Goal of the exercise
Collect all lines containing the word "toolbar" from the data.

┄┄┄┄┄┄┄┄┄┄

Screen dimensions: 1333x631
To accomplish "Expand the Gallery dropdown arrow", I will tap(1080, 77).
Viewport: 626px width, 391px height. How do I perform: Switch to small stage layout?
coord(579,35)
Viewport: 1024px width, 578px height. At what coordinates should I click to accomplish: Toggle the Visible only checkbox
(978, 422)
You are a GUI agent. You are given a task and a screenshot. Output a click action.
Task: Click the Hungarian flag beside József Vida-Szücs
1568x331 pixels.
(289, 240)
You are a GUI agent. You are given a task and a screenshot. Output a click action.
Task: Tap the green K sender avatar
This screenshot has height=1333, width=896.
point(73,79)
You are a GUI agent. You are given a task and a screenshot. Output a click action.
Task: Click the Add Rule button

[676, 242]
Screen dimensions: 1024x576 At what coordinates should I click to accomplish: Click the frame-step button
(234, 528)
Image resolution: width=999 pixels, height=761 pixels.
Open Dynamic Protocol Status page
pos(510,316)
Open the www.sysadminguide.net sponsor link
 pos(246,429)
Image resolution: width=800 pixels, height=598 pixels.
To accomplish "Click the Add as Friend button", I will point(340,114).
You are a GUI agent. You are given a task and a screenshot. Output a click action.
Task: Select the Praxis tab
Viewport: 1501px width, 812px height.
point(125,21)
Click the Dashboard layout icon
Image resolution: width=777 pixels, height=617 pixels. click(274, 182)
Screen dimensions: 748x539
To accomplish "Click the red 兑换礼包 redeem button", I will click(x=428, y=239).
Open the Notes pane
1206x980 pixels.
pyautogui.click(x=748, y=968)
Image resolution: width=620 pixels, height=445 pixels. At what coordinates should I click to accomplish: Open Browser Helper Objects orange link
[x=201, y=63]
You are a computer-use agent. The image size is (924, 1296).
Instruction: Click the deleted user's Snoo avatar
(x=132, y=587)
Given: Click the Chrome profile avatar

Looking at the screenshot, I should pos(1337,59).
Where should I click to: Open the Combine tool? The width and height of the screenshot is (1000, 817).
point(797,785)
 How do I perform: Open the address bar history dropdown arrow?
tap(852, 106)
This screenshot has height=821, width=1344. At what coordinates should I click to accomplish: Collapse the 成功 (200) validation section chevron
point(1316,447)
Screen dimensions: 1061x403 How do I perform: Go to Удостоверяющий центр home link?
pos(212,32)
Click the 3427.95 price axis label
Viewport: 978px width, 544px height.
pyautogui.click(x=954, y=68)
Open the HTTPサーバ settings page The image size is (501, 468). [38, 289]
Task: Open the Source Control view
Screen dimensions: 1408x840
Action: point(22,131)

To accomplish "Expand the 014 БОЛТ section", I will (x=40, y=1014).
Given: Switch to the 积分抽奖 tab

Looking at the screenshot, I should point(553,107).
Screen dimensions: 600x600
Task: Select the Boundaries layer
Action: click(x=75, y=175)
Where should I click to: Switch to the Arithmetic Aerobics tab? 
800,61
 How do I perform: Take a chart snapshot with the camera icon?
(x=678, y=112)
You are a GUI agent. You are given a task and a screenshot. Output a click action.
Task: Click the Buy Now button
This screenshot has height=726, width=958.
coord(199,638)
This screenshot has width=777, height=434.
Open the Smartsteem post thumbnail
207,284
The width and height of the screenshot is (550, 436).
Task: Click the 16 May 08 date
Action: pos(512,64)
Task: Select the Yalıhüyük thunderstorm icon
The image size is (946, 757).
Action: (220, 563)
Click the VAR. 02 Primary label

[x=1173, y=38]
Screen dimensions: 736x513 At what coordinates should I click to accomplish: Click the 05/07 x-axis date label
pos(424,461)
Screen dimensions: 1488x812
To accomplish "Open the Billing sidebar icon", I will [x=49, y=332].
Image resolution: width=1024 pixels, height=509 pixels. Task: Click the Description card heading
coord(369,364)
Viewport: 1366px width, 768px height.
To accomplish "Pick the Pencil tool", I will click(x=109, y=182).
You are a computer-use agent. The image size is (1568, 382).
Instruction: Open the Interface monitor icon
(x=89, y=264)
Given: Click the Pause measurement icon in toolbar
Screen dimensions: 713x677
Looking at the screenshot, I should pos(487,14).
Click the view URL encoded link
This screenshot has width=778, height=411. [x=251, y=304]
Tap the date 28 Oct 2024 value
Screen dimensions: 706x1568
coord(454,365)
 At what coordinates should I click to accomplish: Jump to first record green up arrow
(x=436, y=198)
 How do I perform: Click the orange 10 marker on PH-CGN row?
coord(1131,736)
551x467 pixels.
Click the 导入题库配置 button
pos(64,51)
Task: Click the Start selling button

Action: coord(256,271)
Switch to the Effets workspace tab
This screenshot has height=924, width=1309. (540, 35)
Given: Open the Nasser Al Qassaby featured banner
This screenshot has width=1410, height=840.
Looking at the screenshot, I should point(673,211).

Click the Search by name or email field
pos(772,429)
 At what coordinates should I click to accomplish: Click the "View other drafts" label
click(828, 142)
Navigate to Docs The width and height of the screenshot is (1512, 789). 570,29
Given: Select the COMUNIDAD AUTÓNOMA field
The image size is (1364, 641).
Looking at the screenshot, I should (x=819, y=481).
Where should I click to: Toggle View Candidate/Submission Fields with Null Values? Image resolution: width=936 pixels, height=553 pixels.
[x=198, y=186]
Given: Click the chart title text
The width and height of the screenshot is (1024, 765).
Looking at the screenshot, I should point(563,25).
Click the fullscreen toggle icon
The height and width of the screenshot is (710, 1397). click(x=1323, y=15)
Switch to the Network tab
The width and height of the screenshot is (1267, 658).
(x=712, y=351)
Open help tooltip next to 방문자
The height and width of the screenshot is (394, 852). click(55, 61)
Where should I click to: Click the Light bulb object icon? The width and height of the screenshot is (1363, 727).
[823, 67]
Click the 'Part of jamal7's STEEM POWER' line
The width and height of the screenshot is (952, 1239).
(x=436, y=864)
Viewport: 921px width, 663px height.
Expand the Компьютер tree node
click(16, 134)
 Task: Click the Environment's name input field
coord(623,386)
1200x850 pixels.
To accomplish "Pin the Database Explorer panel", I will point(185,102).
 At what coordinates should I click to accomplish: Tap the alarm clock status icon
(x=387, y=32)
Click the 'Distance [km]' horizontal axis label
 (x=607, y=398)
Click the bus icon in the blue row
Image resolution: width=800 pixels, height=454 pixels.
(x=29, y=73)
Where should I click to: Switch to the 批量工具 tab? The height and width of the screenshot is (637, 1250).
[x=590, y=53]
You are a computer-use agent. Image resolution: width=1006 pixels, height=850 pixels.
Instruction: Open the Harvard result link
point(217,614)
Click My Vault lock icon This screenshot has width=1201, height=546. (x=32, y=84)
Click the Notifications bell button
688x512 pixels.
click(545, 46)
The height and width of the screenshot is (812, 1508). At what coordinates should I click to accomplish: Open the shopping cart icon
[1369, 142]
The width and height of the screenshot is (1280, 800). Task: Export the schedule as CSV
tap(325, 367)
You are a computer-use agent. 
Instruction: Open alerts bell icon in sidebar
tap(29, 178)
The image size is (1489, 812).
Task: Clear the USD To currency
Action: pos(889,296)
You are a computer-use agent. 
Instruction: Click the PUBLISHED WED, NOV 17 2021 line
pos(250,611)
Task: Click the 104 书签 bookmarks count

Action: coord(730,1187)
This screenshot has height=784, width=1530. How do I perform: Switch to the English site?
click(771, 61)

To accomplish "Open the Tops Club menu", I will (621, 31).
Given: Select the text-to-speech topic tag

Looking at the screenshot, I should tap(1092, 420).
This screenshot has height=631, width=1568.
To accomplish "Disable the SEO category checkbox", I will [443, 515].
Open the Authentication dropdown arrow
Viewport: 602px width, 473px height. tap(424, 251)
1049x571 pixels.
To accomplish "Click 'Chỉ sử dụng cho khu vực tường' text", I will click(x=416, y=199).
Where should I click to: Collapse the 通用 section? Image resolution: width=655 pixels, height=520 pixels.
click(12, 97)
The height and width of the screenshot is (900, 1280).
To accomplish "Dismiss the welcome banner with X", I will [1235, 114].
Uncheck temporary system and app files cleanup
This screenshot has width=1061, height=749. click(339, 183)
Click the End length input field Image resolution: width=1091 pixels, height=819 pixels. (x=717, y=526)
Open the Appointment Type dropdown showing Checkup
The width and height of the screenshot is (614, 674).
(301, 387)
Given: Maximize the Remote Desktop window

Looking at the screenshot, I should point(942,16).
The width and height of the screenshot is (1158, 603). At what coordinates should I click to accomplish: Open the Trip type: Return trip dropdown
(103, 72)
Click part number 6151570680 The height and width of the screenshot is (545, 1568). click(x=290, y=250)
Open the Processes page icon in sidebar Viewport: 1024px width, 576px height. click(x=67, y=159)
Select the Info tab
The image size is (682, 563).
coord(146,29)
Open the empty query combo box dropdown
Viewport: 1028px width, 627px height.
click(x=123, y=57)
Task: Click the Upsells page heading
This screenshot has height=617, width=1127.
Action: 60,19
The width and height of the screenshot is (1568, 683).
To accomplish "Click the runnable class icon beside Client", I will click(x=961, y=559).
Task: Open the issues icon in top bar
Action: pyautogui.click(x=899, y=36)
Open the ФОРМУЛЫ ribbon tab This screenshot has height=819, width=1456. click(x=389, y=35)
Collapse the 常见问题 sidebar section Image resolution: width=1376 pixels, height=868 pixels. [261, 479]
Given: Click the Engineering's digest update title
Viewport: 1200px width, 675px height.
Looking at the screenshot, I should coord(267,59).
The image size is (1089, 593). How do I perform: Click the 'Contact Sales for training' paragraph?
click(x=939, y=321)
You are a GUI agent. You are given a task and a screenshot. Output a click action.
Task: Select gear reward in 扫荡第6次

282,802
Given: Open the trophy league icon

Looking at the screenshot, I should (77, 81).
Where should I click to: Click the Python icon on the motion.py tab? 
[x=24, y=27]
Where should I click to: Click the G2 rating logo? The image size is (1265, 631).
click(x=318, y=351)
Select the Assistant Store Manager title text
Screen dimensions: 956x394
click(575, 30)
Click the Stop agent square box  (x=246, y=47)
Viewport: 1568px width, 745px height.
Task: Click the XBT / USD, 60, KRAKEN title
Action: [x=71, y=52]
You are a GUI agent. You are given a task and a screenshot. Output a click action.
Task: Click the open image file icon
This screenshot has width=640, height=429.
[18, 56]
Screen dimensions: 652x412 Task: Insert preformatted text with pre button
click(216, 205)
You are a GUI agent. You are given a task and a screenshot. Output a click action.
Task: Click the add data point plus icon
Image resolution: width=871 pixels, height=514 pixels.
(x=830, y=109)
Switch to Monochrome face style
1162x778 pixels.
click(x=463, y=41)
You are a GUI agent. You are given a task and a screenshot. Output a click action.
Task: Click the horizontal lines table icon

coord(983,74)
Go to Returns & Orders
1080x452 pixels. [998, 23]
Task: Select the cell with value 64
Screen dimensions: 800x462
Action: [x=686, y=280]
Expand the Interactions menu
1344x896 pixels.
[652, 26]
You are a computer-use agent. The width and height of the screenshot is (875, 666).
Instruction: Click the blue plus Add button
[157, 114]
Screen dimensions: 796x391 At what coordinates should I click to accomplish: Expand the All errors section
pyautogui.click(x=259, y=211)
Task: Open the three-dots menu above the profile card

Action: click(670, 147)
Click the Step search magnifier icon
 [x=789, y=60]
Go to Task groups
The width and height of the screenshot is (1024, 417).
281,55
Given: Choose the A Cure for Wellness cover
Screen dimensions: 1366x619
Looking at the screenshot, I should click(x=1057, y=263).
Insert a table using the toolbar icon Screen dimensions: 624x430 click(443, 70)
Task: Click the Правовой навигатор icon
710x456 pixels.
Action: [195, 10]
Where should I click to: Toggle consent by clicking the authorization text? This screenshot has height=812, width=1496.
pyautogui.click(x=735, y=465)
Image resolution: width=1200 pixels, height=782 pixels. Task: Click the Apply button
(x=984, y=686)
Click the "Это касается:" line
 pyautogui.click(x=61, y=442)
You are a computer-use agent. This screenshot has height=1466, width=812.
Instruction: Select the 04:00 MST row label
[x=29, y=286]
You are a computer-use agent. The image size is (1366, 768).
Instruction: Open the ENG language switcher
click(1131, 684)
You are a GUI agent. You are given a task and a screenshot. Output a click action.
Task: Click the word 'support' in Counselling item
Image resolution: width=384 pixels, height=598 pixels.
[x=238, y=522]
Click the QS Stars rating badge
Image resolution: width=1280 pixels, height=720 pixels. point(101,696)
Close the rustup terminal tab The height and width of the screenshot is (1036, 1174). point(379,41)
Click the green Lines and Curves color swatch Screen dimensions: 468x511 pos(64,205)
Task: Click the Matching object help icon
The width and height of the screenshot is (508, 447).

┄┄┄┄┄┄┄┄┄┄

Answer below
Given: Click the Pause measurement icon in toolbar
Insert a table using the toolbar icon Screen dimensions: 624x430 click(443, 70)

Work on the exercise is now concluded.